Sep 23, 2009 21:54
Okay, that temp job didn't last as long as I had hoped. The agency had predicted 2-5 weeks. It ended up lasting 12 days. It was decent money (and it should be for 56 hours a week), but it was a bit rough not having a day off. In any case, it was good to get out of the house again. And more interestingly, it got me over my dread of getting another supervisor job. Watching the other supervisors reminded me how mind-numbingly easy it is. And socializing reminded me of how easily I can make friends in that environment.
So the temp agency is working to get me interviews for the US Census, either a supervisor position or some analyst position. That doesn't start for awhile though, so I will have to find something else in the meantime.
And I haven't been writing. My friend Elizabeth has been going over the chapters I have written (which for the record are chapters 1-5, 7-11) and doing edits. I got back her edits on Chapter 1, and they were quite good. She pointed out where I could say more with less, make changes for better flow, remove redundant sentences (the inevitable result of revision), as well as questioning some of my word choices. Hopefully as the edits continue, she'll have suggestions on changing or rearranging scenes and the broader direction of the story and character development. But as I've said before, it's prose that I struggle with most.
I'm also very bored. I don't do anything all day. This must change. I really need to unplug from the internet long enough to get some real work done, but I'm like some little ADD freak who can't stop compulsively checking Facebook, Livejournal, Gmail, and ESPN. I swear, do I really think something is going to change from when I last checked 5 minutes ago?
I cancelled DirecTV, and I've been downloading TV shows. I just finished season 1 of True Blood and started on season 2 last night. I already have seen the last 4 episodes of season 2, so I'm hoping that doesn't ruin the first 8 episodes too much. Then I'll watch Deadwood and Hung. I have the first seasons of those as well. And Firefly has been waiting for me on Hulu for months, but I haven't gotten around to it yet.

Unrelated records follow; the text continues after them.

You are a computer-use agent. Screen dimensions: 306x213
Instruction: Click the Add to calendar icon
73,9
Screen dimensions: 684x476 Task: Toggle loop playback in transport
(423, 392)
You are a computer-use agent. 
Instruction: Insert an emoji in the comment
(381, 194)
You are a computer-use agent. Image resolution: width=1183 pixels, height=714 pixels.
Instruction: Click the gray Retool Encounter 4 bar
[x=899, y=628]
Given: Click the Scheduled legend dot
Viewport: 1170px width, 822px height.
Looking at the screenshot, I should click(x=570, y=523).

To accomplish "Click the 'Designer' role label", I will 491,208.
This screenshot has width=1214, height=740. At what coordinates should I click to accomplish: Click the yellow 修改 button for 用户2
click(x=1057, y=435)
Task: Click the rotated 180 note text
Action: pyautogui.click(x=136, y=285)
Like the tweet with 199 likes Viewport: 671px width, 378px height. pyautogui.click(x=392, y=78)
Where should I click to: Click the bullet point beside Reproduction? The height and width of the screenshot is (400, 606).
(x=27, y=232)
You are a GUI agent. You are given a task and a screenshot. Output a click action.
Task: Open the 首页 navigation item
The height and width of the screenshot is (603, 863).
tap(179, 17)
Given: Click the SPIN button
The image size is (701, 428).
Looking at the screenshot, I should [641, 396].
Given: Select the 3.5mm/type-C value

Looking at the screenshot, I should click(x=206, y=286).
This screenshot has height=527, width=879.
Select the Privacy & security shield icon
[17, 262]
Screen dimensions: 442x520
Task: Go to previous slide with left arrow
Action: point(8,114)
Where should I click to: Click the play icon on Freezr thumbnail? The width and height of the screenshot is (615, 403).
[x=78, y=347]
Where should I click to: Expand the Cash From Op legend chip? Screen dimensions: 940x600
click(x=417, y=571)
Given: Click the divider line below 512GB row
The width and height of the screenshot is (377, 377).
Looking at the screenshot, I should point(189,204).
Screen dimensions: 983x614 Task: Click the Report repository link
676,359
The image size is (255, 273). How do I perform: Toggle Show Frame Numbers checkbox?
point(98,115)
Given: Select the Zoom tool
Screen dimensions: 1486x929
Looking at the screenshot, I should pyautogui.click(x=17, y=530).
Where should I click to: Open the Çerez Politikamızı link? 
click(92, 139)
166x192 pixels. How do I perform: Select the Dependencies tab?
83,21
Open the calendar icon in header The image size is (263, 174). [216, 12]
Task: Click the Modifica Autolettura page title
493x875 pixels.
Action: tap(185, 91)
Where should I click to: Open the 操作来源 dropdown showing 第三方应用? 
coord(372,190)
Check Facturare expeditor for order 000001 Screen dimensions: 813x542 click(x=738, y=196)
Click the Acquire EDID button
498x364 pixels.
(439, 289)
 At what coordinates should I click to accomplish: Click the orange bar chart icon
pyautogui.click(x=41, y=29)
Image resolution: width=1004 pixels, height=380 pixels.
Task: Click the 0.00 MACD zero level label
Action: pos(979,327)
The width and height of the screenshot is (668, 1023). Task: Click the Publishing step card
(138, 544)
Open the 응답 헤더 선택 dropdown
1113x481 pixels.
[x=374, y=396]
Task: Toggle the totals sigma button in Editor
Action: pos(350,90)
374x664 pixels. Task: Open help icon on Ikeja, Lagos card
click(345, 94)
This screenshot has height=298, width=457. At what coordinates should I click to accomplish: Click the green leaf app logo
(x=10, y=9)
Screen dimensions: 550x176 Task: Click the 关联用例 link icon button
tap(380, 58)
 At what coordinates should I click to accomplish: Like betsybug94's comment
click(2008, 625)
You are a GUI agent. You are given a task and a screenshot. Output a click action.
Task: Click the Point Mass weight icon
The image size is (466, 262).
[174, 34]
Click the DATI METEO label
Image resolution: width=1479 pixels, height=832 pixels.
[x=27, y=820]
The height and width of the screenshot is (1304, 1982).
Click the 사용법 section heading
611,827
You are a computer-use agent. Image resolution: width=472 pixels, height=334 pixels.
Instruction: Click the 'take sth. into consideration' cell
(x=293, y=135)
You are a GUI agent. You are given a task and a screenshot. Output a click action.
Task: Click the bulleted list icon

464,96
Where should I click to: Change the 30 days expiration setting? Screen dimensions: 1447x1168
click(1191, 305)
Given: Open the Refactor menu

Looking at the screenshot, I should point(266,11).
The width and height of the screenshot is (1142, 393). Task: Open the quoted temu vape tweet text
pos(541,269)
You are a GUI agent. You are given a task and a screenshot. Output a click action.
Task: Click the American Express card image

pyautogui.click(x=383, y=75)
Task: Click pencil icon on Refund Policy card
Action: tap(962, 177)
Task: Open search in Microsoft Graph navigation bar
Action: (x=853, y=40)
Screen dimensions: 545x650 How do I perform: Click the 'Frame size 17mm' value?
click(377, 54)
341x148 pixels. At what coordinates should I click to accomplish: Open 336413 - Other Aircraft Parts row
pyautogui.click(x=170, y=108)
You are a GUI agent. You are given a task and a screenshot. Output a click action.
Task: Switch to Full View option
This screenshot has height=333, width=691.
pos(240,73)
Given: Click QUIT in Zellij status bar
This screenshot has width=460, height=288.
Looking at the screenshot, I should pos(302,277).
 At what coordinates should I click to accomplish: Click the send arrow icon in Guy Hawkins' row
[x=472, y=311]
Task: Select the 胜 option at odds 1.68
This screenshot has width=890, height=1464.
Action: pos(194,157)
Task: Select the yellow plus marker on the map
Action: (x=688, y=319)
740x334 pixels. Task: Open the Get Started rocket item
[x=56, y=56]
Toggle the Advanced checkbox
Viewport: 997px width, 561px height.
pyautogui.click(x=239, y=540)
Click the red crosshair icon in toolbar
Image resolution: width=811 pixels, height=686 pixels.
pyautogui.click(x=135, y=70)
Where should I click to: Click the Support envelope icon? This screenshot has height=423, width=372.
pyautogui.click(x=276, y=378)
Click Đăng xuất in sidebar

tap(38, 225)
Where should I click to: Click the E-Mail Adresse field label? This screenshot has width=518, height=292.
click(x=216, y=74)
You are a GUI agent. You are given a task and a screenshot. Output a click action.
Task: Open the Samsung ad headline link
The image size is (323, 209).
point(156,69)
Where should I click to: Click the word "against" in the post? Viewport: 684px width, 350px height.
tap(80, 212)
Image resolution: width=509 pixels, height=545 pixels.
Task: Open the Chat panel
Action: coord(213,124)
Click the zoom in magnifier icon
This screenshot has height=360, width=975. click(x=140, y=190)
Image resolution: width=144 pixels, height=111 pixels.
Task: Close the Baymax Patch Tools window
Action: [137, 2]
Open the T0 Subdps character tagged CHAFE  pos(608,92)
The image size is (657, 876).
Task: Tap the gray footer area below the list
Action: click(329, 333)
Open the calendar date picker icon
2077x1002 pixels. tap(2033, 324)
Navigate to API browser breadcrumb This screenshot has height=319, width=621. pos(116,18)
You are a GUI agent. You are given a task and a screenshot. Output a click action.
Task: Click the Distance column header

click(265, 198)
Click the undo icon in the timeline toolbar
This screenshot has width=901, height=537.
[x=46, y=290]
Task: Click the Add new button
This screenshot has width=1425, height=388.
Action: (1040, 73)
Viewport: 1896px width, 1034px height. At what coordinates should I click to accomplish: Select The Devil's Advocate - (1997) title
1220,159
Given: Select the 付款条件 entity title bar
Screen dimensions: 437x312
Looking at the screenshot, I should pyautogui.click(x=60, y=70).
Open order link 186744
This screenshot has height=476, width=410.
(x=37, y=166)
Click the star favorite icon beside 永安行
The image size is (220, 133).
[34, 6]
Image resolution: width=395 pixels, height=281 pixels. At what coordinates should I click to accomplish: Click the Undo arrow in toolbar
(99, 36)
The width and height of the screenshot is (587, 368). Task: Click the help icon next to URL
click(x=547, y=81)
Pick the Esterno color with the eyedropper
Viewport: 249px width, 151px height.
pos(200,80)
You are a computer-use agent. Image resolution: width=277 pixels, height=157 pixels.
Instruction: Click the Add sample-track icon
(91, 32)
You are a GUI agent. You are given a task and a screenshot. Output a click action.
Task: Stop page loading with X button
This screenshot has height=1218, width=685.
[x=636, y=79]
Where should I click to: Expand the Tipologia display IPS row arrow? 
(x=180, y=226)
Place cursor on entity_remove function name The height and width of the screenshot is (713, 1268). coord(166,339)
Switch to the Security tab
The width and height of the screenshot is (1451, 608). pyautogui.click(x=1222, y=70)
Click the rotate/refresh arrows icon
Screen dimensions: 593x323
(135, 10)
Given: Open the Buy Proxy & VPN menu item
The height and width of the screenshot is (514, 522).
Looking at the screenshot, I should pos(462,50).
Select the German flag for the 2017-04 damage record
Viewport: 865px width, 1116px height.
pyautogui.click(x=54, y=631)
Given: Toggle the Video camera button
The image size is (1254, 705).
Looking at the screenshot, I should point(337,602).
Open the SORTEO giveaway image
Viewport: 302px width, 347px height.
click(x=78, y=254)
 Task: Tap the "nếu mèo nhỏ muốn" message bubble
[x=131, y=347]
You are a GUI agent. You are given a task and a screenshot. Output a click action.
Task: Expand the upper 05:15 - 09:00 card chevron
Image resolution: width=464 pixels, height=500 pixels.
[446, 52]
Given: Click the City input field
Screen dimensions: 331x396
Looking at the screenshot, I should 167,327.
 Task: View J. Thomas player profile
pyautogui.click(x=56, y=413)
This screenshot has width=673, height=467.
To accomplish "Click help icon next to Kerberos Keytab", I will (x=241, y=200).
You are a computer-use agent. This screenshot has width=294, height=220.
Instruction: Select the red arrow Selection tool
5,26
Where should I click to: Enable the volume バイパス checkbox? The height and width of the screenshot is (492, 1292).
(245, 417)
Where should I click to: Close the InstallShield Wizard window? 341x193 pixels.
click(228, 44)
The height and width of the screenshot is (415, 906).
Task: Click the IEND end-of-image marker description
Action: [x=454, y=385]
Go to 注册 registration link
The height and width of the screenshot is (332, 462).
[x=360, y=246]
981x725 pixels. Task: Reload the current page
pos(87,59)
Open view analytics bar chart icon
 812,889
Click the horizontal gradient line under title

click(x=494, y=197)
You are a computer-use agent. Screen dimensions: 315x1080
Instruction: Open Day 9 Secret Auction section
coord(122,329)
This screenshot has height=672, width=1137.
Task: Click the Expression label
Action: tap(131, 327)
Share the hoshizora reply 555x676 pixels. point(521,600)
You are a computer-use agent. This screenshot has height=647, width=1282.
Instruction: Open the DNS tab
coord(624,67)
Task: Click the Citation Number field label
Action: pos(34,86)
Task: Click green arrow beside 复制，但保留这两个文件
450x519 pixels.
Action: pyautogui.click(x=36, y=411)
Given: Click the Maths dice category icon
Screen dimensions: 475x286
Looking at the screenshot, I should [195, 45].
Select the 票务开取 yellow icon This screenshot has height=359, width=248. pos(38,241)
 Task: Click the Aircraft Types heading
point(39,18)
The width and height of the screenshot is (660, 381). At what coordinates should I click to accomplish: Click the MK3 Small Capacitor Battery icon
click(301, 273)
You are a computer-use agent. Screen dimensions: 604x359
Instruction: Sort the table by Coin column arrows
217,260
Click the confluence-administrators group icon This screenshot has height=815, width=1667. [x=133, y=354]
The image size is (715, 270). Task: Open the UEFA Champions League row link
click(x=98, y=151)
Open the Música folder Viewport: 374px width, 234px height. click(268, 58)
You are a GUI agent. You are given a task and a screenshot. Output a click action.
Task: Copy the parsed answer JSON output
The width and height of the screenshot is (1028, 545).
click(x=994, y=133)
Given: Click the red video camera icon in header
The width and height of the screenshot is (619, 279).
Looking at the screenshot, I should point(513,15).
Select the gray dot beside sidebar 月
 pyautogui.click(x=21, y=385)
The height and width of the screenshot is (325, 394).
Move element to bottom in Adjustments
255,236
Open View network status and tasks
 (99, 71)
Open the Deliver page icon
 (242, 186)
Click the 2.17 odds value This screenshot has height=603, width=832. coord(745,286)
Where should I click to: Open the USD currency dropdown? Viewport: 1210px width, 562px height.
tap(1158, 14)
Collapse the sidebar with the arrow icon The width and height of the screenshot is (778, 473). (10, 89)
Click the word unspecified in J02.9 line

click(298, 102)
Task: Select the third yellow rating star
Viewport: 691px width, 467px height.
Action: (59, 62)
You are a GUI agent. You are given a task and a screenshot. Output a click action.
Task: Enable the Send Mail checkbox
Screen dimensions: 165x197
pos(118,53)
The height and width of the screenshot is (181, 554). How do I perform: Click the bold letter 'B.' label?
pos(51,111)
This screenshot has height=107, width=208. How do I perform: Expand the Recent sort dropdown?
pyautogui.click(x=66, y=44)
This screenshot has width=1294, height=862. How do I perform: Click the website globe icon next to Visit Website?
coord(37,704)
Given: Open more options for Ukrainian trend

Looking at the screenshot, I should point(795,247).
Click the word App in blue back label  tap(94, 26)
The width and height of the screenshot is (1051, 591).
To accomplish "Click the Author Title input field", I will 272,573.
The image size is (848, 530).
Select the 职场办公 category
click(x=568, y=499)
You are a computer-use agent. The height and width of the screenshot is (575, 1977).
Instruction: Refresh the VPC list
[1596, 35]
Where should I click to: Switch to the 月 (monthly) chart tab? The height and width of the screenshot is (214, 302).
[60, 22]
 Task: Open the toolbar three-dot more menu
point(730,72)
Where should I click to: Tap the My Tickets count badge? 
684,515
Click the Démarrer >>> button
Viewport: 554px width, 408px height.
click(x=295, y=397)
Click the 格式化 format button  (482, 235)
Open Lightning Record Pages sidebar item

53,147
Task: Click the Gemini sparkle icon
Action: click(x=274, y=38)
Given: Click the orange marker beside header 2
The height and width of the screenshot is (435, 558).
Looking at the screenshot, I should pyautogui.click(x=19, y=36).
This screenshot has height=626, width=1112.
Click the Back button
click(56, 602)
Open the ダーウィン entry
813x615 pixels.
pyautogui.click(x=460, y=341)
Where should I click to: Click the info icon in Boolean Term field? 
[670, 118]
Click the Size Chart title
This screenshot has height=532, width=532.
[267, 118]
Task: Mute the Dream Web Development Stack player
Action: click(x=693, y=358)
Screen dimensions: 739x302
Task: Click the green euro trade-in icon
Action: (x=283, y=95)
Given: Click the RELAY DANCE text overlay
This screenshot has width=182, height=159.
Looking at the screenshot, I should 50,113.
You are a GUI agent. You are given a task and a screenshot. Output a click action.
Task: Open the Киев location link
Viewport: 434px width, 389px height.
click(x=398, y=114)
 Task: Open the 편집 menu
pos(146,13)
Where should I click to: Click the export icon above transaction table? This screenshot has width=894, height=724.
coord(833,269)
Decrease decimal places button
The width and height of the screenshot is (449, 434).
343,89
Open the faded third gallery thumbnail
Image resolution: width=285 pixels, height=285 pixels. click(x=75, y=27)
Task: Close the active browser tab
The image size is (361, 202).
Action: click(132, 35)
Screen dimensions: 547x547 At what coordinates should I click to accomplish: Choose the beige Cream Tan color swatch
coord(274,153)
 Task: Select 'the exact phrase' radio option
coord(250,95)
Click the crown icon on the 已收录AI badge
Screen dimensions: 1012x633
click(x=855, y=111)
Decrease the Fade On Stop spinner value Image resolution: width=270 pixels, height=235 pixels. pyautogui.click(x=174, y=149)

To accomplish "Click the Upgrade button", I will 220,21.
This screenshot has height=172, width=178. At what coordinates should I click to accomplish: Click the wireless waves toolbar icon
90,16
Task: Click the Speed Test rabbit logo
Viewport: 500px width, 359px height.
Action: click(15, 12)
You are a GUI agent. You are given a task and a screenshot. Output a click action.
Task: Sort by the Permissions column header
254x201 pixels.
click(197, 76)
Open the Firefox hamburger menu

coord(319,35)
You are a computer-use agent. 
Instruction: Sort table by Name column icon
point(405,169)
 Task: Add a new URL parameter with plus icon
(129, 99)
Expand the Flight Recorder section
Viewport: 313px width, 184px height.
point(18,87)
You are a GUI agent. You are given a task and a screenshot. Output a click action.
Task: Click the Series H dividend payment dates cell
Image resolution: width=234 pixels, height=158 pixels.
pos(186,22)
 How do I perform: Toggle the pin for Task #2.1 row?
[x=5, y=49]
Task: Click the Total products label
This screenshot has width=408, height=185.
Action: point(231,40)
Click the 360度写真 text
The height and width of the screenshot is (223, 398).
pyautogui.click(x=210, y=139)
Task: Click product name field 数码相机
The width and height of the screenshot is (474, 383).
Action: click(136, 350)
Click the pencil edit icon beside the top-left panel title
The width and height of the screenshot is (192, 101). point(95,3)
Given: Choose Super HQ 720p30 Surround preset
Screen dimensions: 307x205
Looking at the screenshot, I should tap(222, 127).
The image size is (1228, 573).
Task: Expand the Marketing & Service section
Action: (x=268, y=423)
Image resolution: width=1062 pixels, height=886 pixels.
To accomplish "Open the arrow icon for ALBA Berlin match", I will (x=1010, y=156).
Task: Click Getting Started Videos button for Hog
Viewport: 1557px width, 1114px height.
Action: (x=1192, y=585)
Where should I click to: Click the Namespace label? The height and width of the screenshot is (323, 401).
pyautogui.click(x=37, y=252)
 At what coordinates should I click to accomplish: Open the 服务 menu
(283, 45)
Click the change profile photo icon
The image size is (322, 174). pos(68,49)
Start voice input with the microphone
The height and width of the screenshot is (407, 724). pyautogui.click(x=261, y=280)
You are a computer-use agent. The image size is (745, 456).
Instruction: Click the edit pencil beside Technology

Bookwise, I'm reading Daniel Abraham's A Betrayal in Winter. His prose is gorgeous, and characters are impressive. The plot pacing is a bit slow, though that seems to be his style more than a flaw. It's good to read different kinds of fantasy to remind me that my book doesn't have to fit in a specific mold. Sometimes I worry that it isn't as action oriented as say a Brandon Sanderson or Robert Jordan type novel. But I don't write action. It doesn't really appeal to me. The question for me is, can I get away with a slower pace with only average prose? I think that's easier to pull off when, like Abraham, you have exquisite prose that makes your toes curl as you read it.
I told a friend of mine recently that I felt for a novel to be successful, it had to do at least one thing exceptionally. It could be character, plot, prose, theme, action, whatever. If everything is average and one thing is exceptional, the novel works. Right now, I'm feeling that there's no one exceptional thing about what I'm writing. But I shouldn't be too harsh with myself. It is only a first novel, after all. No one comes from the womb fully formed.